5 Januari 2015   02:38 Diperbarui: 17 Juni 2015   13:49 78
+
Laporkan Konten
Laporkan Akun
Kompasiana adalah platform blog. Konten ini menjadi tanggung jawab bloger dan tidak mewakili pandangan redaksi Kompas.
Lihat foto
Bagikan ide kreativitasmu dalam bentuk konten di Kompasiana | Sumber gambar: Freepik

*

“Hei, Dev. Karena kau senang mempelajari gelagat manusia, aku mau tanya sesuatu.”

“Tentu. Tanya saja.”

Dilarang merokok di sini ya? …Ya sudahlah.Jadi begini…

“Selama hampir satu jam terakhir aku merasa melayang-layang terlalu jauh, mungkin karena kita seperti sudah sepanjang malam di atas sini dan mulai kehabisan bahan obrolan. Jadi, aku melihat sekeliling. Seperti seorang penulis yang bernapas dengan matanya, sambil berbicara lewat kerangka pemikiran. Aku mengamati cara orang-orang ini menunjukkan siapa mereka, dari mana mereka, atau mau ke mana mereka. Semua itu…, kalau saya tidak salah pikir, menurutmu bisa dinilai dari penampilan mereka?”

“Penampilan… maksudmu?”

“Ya… bagaimana mereka berpakaian, berpenampilan. Menunjukkan dirinya ke orang-orang.”

“Di satu sisi ya, benar.”

“Di sisi lain?”

“Di sisi lain ya… ada beberapa hal lagi, seperti bagaimana mereka merespon kejadian, ke mana arah pandangnya, atau apa barang bawaannya. Sering kali membaca pikiran seseorang seperti menemukan huruf-per-huruf, kejelasan pemaknaannya tergantung seberapa lengkap kata yang kau temukan.”

“Hm… begitu.”

“Ini soal apa sih?”

“Mm…. Bukan apa-apa. Hanya buah pikiran yang tiba-tiba datang. Menurutku, siapapun ingin menunjukkan sesuatu ke orang-orang lainnya, hanya saja mungkin banyak yang bagaimana cara menunjukkannya dengan benar, atau untuk apa mereka menunjukkan itu.”

“Aku tidak mengerti.”

Terlalu rame sih ya, di sini. Tapi… coba kau lihat perempuan yang bersandar di pagar sana itu. Dia menghadap keluar, anteng tanpa bicara, menaruh tiga tasnya ke lantai, dan menepi sendirian. Ia bahkan mengabaikan bayinya untuk ditenangkan suaminya. Menurutmu, apa yang ada di pikirannya?”

“Aku tidak tahu. Aku tidak membaca pikiran seseorang.”

“Tapi kau juga perempuan. Setidaknya, kau mendapati refleksi. Kuyakin kau pernah akrab dengan polah laku wanita, sedikit banyak menebak-nebak…. Misalnya, masalah apa yang paling sering terngiang di kepala perempuan ketika berada jauh dari rumahnya? Atau, untuk apa ia menyendiri di tengah keramaian… apakah untuk menarik perhatian?”

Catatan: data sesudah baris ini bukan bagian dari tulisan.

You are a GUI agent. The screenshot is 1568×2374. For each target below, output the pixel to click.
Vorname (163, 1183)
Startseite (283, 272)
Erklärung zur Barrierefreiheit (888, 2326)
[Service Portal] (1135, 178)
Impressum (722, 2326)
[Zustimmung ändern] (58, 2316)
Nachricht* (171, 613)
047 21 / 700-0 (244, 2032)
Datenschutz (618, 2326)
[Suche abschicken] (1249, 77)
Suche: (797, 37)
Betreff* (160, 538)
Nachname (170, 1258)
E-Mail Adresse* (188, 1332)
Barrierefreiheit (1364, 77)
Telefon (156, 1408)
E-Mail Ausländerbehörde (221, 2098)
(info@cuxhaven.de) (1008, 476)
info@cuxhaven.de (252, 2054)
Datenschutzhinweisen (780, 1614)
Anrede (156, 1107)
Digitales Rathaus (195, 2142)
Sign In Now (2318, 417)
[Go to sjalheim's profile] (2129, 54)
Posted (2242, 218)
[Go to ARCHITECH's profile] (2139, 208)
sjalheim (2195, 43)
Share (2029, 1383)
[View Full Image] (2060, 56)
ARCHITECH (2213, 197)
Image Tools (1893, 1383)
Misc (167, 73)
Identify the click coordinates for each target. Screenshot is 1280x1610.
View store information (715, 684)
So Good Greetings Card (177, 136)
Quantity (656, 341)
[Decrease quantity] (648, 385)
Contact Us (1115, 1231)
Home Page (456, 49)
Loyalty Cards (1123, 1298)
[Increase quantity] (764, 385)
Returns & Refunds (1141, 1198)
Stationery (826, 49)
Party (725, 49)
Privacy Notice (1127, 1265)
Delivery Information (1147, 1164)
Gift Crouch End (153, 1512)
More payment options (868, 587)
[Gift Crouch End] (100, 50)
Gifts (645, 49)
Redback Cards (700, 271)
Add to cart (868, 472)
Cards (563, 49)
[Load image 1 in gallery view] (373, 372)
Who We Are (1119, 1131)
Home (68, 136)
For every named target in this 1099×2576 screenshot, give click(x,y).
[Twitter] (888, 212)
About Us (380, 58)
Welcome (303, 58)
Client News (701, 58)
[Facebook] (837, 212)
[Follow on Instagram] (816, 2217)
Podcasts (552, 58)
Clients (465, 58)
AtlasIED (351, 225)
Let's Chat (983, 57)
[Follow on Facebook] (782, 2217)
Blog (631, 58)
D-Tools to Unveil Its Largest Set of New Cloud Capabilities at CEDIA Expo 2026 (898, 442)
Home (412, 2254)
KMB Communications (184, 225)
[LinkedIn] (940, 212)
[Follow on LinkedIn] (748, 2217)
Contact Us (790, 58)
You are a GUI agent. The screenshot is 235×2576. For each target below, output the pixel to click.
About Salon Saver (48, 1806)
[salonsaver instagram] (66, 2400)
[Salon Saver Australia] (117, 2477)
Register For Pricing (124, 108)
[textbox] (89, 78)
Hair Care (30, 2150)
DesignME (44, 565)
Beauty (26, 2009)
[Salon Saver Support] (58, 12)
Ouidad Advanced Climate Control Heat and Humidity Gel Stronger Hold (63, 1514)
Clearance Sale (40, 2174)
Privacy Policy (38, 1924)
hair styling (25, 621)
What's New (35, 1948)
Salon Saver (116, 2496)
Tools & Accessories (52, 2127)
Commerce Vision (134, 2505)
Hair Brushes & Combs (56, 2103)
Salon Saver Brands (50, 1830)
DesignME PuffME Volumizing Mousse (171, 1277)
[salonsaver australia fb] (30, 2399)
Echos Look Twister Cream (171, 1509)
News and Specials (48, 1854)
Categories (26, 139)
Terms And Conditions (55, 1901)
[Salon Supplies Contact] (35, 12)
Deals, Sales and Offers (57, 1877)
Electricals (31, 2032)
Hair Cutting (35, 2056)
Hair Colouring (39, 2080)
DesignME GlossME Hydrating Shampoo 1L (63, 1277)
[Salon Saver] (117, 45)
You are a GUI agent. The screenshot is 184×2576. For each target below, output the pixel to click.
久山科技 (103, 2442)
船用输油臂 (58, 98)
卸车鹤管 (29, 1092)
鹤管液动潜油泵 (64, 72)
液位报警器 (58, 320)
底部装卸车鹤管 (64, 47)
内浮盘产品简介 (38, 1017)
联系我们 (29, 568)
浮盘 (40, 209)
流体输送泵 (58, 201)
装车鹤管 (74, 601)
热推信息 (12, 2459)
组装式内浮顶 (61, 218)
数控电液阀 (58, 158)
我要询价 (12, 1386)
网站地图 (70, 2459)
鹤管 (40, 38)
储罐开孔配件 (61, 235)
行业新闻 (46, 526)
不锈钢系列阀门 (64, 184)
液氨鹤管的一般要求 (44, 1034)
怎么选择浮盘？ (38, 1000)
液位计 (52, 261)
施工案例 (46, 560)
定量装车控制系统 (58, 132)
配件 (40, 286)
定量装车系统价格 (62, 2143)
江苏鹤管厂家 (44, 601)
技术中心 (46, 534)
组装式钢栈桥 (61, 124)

“Aku tidak berpikir mbak itu sedang mencari perhatian. Caper kan maksudmu? Seperti… biduanita Jawatimuran yang bermimpi jadi artis. Tidak lah, yang ini mungkin sedang ada masalah saja.”

“Yang jelas bukan masalah ekonomi, kalau begitu.”

“Dari mana kau tahu?”

“Sudah kubilang, aku mengamati. Tidakkah kau lihat? Walaupun di luar sini gelap dan mataku sudah berat, aku bisa menyadari betapa menterengnya dandanan perempuan itu. Beberapa laki-laki lain juga meliriknya. Warna pakaiannya cerah. Bajunya berbungkus rompi denim dan celananya gaya Persia seperti laris di toko-toko kelas menengah. Dia pakai kalung warna emas --walaupun belum tentu emas, tapi cukup meyakinkan kalau ia membelinya tidak di sembarang tempat. Jilbabnya diatur sedemikian rupa dengan gaya lilitan layers yang boros. Tidak banyak perempuan di atas sini yang mengenakan dalaman hitam dan luarnya cerah agak longgar begitu. Ia menikmati saja kain-kain di tubuhnya itu diterpa angin. Tasnya juga banyak asesori walaupun mereknya agak ketinggalan dan perniknya kelihatan palsu. Sandalnya pakai hak tinggi. Pergelangan tangannya juga ada gelang emas dan cincin perak. Pendek kata, perempuan ini menikmati kecukupan harta yang paling tidak, untuk dirinya sendiri.”

“Justru itu….”

“Justru itu… maksudnya?”

“Kau mengamati hanya bagian-bagian yang paling menonjol. Coba amati lagi. Mbak itu dandanannya seperti kelas tengah kota. Pakaiannya memang mentereng dan mungkin di atas sini banyak yang iri padanya. Jilbabnya bagus, bajunya rapi, kesannya cerah, perhiasannya berlimpah. Tapi… tidakkah kau amati beberapa paradoks yang tampak dari pemandangan ini?”

“Paradoks?”

“Ya. Sebut saja… Kenapa mbak itu lebih memilih gelang berkilauan ketimbang mencerahkan warna kulitnya. Dari sini wajah mbak itu tidak begitu kelihatan, tapi bedaknya terlalu tebal. Risiko wajah terlalu putih karena bedak, tangan biasanya kelihatan gelap. Dan coba lihat, punggung tangan mbak itu. Bukan cuma gelap, tapi kelihatanya tidak terawat. Cahaya bulan memantul sempurna. Kenapa dia menghiasi pergelangannya dengan emas tetapi tidak merawat kulit tangannya sendiri. Apakah dia lupa? Jelas tidak, mengingat betapa ia memerhatikan detil penampilan. Jadi, kenapa ia mengabaikan dirinya sendiri?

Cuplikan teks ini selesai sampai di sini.